Report each line of the listing that carries the word "bucket".

***

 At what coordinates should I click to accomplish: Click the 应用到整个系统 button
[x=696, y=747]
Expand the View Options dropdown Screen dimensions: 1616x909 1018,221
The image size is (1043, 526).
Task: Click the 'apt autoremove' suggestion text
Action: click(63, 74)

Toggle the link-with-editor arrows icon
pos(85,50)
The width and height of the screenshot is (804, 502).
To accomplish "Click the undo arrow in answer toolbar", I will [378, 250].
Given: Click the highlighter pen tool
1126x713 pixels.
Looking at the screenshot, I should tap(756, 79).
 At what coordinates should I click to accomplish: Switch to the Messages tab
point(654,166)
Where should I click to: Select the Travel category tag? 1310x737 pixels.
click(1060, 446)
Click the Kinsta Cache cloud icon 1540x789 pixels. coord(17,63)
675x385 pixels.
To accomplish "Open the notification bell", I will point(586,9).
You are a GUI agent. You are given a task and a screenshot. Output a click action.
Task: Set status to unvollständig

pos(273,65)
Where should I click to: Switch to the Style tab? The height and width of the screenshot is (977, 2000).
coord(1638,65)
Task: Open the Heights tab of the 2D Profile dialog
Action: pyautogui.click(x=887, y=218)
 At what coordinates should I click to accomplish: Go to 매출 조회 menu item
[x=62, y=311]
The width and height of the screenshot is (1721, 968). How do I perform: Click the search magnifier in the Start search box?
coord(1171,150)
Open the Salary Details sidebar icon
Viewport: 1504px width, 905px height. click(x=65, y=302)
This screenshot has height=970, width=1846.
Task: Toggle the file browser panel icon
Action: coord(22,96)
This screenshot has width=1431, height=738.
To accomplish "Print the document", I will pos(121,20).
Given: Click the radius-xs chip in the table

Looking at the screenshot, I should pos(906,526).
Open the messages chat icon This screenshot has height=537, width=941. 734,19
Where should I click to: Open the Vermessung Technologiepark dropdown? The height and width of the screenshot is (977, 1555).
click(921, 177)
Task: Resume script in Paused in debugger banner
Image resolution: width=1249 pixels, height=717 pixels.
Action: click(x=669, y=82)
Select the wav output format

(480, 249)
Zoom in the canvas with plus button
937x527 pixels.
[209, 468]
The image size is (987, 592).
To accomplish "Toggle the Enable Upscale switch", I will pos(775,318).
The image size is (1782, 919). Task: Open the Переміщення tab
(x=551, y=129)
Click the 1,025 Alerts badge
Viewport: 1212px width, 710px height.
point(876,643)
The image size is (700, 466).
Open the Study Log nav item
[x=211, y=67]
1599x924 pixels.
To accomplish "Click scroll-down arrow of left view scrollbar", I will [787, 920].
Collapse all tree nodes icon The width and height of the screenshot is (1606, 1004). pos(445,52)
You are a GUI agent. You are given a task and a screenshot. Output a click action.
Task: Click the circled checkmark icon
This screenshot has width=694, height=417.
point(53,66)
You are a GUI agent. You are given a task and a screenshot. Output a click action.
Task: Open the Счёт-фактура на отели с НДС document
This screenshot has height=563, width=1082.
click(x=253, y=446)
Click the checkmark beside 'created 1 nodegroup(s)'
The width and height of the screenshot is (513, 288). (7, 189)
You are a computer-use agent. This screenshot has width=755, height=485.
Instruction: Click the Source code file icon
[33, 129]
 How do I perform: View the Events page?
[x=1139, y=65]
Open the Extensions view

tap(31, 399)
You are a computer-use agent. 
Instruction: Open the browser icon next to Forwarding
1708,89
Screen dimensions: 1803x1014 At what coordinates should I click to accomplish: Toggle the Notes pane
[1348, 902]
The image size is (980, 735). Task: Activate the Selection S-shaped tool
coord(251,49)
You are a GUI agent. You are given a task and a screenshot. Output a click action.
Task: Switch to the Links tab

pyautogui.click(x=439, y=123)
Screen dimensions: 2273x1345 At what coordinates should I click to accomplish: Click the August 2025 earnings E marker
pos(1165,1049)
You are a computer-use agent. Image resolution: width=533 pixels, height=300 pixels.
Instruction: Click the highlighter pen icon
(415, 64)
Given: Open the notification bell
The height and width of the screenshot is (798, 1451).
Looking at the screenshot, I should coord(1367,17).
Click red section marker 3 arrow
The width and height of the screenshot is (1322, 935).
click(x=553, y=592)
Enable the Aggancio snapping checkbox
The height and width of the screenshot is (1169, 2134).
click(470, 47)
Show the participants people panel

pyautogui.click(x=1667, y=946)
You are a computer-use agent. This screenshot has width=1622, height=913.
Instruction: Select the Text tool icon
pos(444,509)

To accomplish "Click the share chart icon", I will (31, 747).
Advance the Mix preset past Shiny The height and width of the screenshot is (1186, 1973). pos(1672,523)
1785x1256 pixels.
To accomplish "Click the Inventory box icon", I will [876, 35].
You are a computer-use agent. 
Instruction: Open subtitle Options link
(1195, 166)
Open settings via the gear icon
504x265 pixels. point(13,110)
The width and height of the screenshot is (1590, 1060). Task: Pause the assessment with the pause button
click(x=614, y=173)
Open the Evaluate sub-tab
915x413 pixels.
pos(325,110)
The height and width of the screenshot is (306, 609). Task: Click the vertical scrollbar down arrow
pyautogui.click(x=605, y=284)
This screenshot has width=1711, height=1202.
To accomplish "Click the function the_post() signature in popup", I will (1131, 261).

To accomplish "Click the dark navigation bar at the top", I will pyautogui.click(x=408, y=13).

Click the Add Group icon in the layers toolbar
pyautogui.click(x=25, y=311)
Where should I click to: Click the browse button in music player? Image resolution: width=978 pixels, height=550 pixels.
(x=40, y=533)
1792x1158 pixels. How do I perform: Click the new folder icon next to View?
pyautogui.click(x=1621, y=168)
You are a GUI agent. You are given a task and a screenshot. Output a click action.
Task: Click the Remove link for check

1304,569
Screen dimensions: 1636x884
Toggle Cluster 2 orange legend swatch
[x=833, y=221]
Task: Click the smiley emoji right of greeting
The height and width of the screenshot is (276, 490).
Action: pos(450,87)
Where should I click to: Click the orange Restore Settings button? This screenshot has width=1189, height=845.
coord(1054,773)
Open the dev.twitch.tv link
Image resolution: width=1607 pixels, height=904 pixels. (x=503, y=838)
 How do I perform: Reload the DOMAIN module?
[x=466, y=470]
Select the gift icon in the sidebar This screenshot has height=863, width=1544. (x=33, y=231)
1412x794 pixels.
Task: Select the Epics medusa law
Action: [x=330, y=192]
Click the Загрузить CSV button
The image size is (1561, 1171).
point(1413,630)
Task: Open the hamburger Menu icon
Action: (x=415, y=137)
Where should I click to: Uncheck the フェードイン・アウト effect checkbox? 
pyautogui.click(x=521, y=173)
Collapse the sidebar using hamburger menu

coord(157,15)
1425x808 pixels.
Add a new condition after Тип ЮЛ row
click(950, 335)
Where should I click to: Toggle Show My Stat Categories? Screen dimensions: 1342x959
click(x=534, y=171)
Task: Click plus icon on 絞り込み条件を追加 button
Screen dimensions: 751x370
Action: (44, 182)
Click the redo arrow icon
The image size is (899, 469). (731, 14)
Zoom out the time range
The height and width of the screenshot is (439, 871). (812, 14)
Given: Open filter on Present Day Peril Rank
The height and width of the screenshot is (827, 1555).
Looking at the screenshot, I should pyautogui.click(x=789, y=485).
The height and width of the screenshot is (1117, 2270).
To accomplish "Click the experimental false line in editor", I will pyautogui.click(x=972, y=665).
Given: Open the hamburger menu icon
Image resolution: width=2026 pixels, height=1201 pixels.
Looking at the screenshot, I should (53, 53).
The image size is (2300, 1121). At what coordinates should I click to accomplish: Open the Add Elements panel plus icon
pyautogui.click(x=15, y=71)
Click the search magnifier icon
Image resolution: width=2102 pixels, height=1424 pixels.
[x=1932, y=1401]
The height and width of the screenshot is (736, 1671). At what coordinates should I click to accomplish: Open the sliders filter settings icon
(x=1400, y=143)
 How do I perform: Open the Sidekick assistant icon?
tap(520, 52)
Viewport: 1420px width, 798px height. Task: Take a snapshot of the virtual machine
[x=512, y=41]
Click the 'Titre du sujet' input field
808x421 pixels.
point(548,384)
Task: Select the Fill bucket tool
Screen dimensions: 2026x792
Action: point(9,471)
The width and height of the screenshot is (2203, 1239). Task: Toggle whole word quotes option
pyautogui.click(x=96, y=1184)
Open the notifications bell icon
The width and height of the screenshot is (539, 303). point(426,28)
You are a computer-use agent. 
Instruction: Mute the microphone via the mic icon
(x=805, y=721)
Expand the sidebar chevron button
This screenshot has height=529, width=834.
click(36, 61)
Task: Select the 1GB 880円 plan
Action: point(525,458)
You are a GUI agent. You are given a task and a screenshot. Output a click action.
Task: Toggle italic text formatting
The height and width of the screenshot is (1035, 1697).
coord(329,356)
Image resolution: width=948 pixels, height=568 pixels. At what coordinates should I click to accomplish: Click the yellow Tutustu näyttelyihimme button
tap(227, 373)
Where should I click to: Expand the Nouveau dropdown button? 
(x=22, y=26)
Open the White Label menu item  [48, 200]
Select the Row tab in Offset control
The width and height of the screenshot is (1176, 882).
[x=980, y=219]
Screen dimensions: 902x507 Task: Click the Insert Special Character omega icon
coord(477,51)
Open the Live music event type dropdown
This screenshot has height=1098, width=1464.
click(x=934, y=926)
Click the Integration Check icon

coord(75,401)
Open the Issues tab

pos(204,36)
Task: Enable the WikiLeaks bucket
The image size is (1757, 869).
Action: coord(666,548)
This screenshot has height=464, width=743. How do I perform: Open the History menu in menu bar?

***

COMPLETED TASK ::
Task: Select the Fill bucket tool
Task: Enable the WikiLeaks bucket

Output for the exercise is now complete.